The socio-morality solution to IP ownership.
Property ownership has always been a tenuous concept. Historically, ownership has relied in personal force for its maintenance. In modern times people have relied upon governing structures to protect property rights in the interest of keeping order and fostering the stability needed for growth. In fact, property rights are still only protected by force. The difference being that legal force has replaced physical force.
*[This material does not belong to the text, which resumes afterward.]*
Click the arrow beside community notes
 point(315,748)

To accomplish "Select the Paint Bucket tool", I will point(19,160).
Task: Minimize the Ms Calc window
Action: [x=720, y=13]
Because those without property have always outnumbered those with property, there has never been a strong societal support of property rights.
This proposal attempts to motivate society as a whole to give recognition for the right of ownership of Intellectual Property, on the basis of Social Justice, which is a universally supported concept.
A resolution to the dilemma of the ownership of Intellectual Property, would be to compel the recognition of the inventor or creator of a concept, by anyone who chooses to use the IP. In the case of goods, which use the IP for eventual resale to the market, there would be a readable label attached to the good, which would recognize the inventor and the amount the manufacturer paid for the use of the IP in that specific item.
This theory contends that while many people may bend or ignore inconvenient laws, society as a whole understands and respects natural laws to ownership. When a manufacturer or producer is required to post the value he assigns to an integral part of his product, then that value must be reflected in the amount paid to the owner of the Intellectual Property, which allowed the production. If the IP is assigned a very low or zero value, it automatically reflects upon the end value of the product. Any producer assigning a low value to the IP and a high value to the end product will be seen as a thief or piker. Over the broad spectrum of the market, the products of such a person would be avoided.
Obviously, there will be difficulties with such labeling in the case of highly complex products which incorporate many processes and multiple IP instances. However, a formula can be created which ranks the utility value of specific parts of a product. A cell phone with an attractive case might be appealing to the market, but would be quite useless without the tiny circuits inside. The manufacture himself in touting claims for the superiority of his product would be motivated to assign higher values to those aspects which differentiated his product.
While this may appear cumbersome, it is now quite feasible given the available computing power and supply chain management.
Thoughts on nonexclusive rights.
While there cannot be any moral justification for compelling owners of Intellectual Property to share that property, a solution resides in declaring that IP may not be sold to an exclusive purchaser. Rather, it can only be licensed into the market, and if it is so licensed, the IP must be open to all potential users on the basis detailed above.